Perhaps an analogy can be drawn from the medical field and the treatment of cancer. Treatment—whether through radiation or chemotherapy—will wrack the body and devastate the systems that generally promote health. If assessing the ravaging side effects in the middle of the process without understanding the long-term goals and prognosis, an individual may demand an immediate end to the treatment. Yet this might ultimately condemn the patient to death.
Of course, this type of comparison can seem cold and clinical when applied to the suffering of real people in a war zone. Is it possible to suggest that the loss of thousands of innocent Gaza civilians is justifiable for the sake of the greater good? Is the implication that they are merely tumorous lesions that need to be excised in order for the rest of the “body” to survive? Absolutely not!
Yet the tragic reality is that people are dying. Hamas began a war nearly two years ago by murdering more than 1,200 men, women and children in southern Israel, and taking another 251 people captive. In its attempt to ensure that Hamas cannot repeat this type of barbarism, Jerusalem has conducted military operations that have sadly resulted in tens of thousands of casualties. To stop the “treatment” now would be leaving the cancer as is, with far more people consigned to misery and death.
After decades of allowing international pressure to hamstring the Jewish state from decisively dealing with the cancer in its midst, in the wake of Oct. 7, it has decided to no longer take “medical” advice from those who have allowed their own body politic to become diseased. In every previous round of fighting, Israel has caved to foreign coercion and stopped short of completing the necessary treatment. Downgraded, but not eradicated, the cancer will inevitably come back.

§ Source data
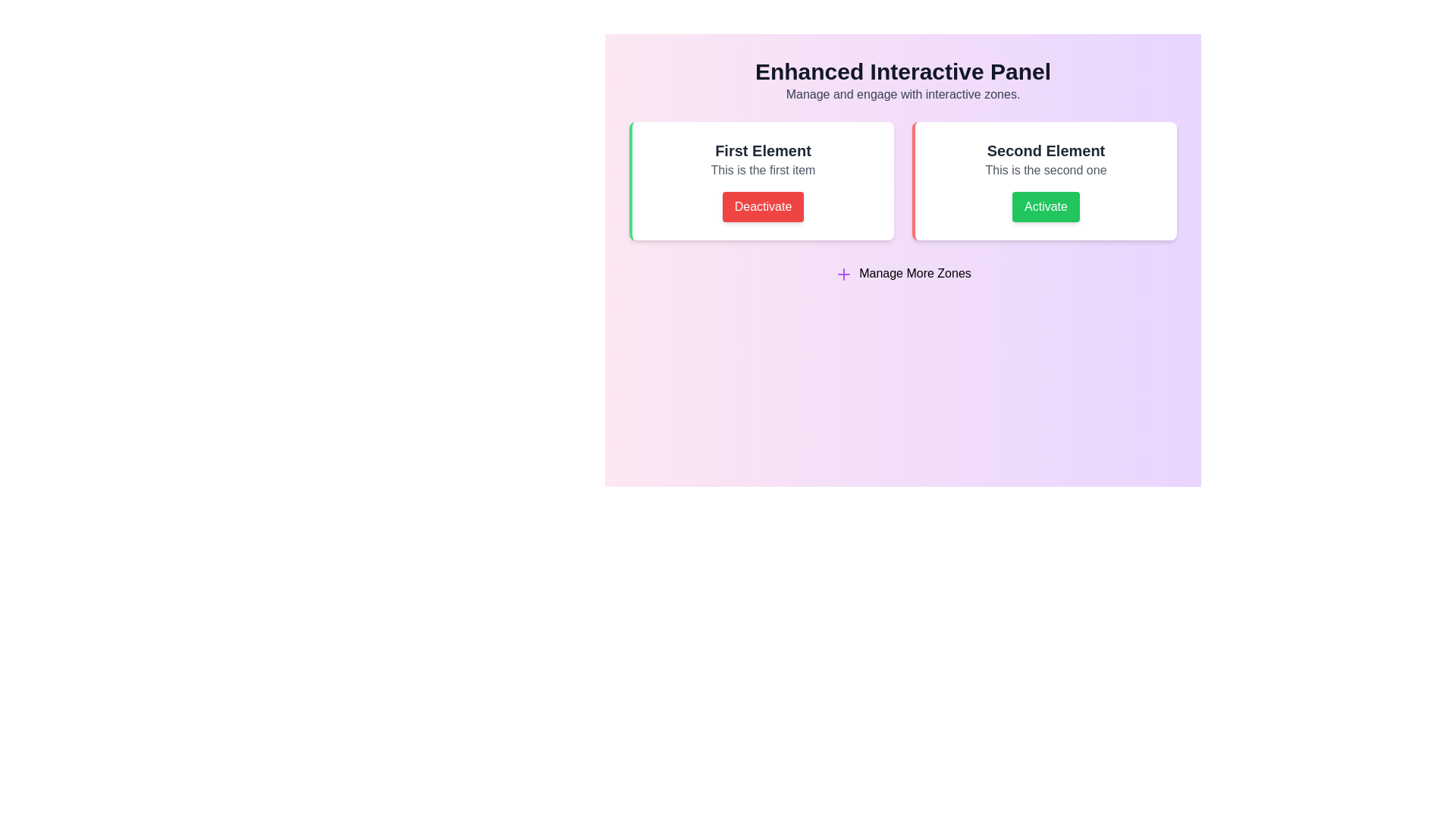  Describe the element at coordinates (843, 274) in the screenshot. I see `the plus icon with a purple stroke, which is located directly preceding the text 'Manage More Zones'` at that location.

§ The task
In the passage above that compares the war to cancer treatment, edit the part that opens with the words "After decades of" and closes with "inevitably come back." by changing "foreign coercion" to "outside pressure".

§ Response area
After decades of allowing international pressure to hamstring the Jewish state from decisively dealing with the cancer in its midst, in the wake of Oct. 7, it has decided to no longer take “medical” advice from those who have allowed their own body politic to become diseased. In every previous round of fighting, Israel has caved to outside pressure and stopped short of completing the necessary treatment. Downgraded, but not eradicated, the cancer will inevitably come back.